There is still the small matter of getting the Giants and Major League Baseball on-board with allowing the A’s to move into San Francisco’s territory, but in the meantime, San Jose leaders are laying the groundwork, both procedurally and rhetorically:
Tuesday, for the first time, the San Jose City Council will vote on a handful of principles meant to shape any future negotiations with the A’s. While those provisions hold the promise for some form of city contribution, they also make clear such an investment would require a citywide referendum and could not include San Jose’s strapped operating funds.
In fact, at the top of the city’s list is a requirement that any ballpark actually make the city money — “millions of dollars,” Reed said — instead of merely not costing it any . . .

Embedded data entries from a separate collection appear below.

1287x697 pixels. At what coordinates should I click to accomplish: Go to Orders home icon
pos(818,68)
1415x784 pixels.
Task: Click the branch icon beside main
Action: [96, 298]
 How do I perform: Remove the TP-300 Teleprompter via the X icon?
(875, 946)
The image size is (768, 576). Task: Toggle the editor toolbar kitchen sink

. . . The council Tuesday also will take up its most comprehensive plans yet for ensuring that business owners and other residents remain part of the city’s evolving ballpark conversation.
“We want to make sure we have community support and that this is good for all of San Jose,” Councilman Ash Kalra said.
Lots of talk in there about the (a) legal need for a public referendum if any city money is to be spent; and (b) the desire for a referendum even if there isn’t.
It’s so early in the game that none of this may ever matter, but at least for now everyone is saying the right things. I guess what strikes me the most is that the political culture of the Bay Area basically demands public input be heard with respect to what stands to be a mostly private project, while public input is basically ignored almost anywhere else in the country, even where the public is putting up all of the money.